DUNGOWAN Valley residents, attempting to come to terms with the shock news local families could be forced from their homes, will hold a public meeting tonight as their search for answers continues.
Tamworth Regional Council (TRC) announced last month it would seek to relocate 11 families from within the flood impact zone of Dungowan Dam, after a study found up to 50 lives could be lost in the event of a catastrophic dam break.
The relocation option, which also provides for the building of flood refuges above the predicted flood height for another 40 residents, was one of eight created, costed and considered by council.
Other possibilities included constructing a new $160 million dam further downstream, lifting the spillway capacity of the dam at a cost of $20 million or spending $90 million to rebuild the dam with increased spillway capacity.

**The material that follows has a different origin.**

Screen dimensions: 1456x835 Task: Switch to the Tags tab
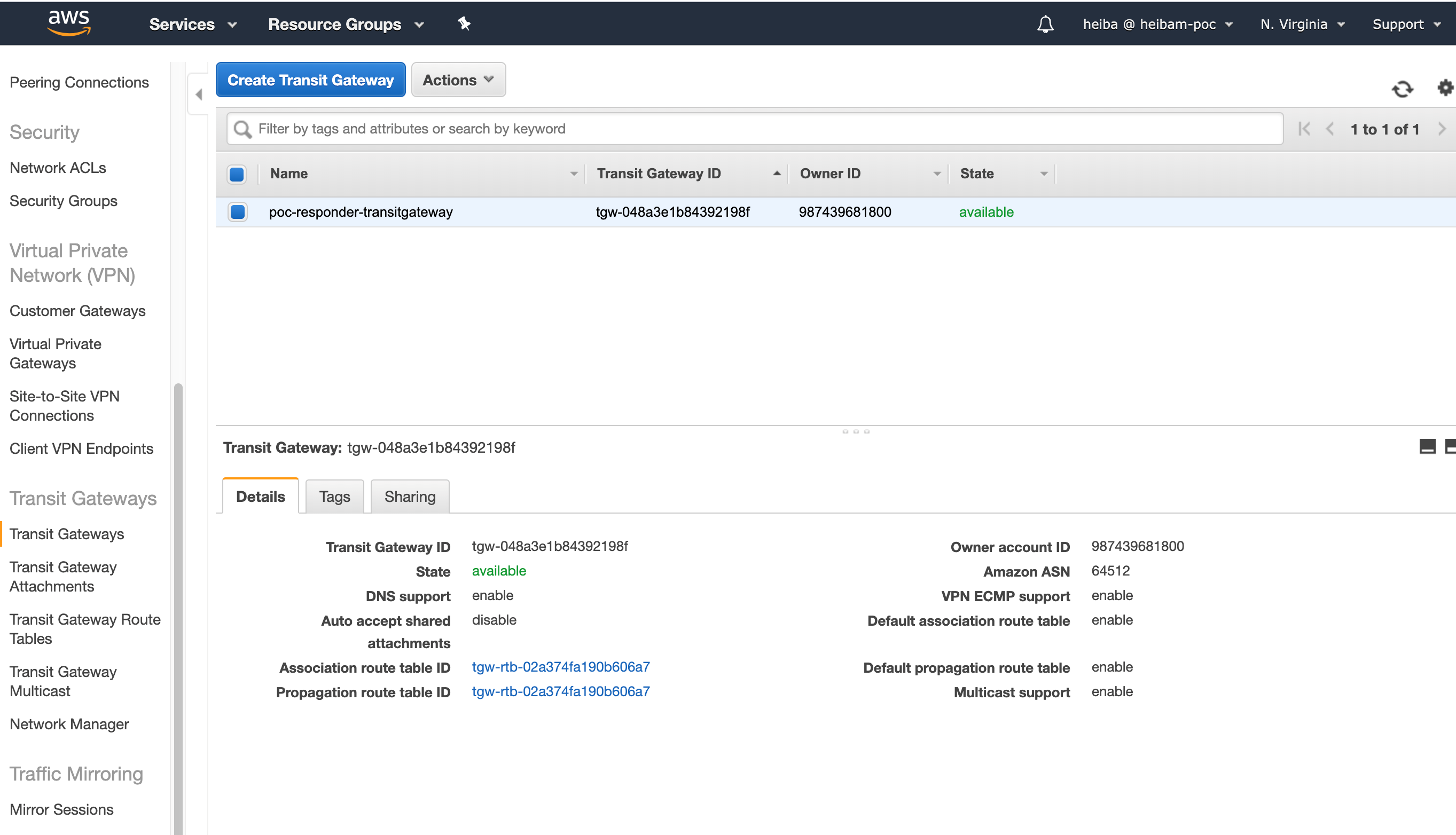click(x=334, y=496)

The council has held discussions with the owners of the 11 properties most at risk from a flood event and also hosted two information sessions for locals, but long-time Dungowan resident Peter Bagshaw said there were still many unanswered questions.
Mr Bagshaw said there was a prevailing feeling of “anger” and “confusion” among many residents, who had no inkling until last month that their lives were about to be irrevocably changed.

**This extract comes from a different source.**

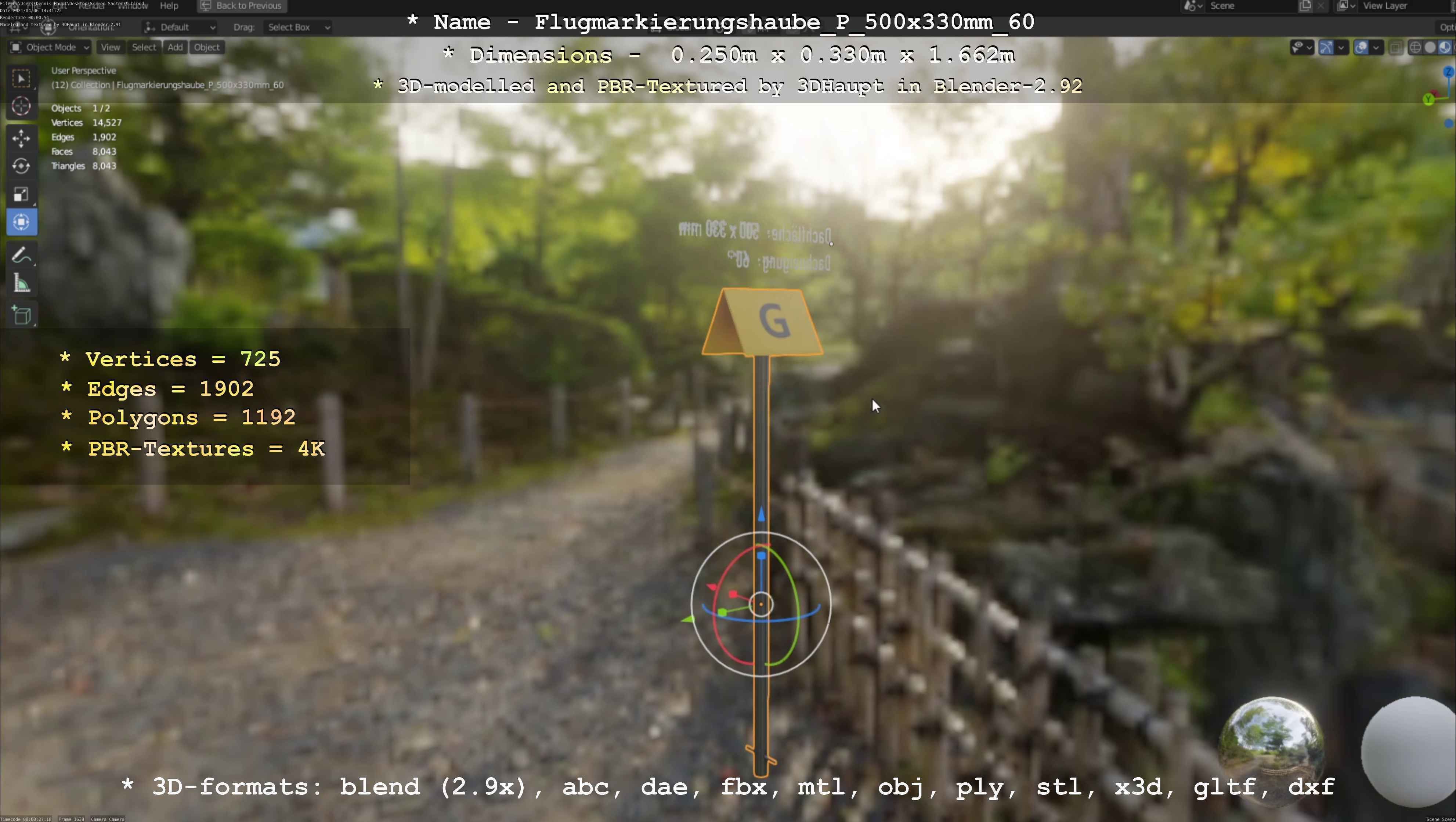
Task: Toggle viewport overlays on or off
Action: coord(1361,47)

“People are feeling a little betrayed in some cases because this study’s been going on, it would seem, for a couple of years and some people who have recently bought small holdings in the Dungowan Valley are feeling a bit angry about the whole thing,” he said.
“A big, wide swathe of the valley is going to be declared a flood zone, we believe, and the LEP (Local Environment Plan) altered ... and so all of a sudden our homes and all our farm infrastructure and things are on a flood plain.
“There are all sorts of restrictions that go with that, in terms of not being able to build anywhere on those areas and probably a decrease in property values.”
Mr Bagshaw, who with his wife Seana has lived in the valley for about 30 years, said residents were concerned the council had selected the relocation option simply because, at an estimated cost of $2 million to $18 million, it was the cheapest.
“We just want more information at this stage,” he said. “It seems that council do have quite a number of different options and the option they’ve chosen appears to be the cheapest option.”
TRC water enterprises director Bruce Logan and water manager Daniel Coe have agreed to attend tonight’s meeting, which will be held at Ogunbil Hall at 7pm.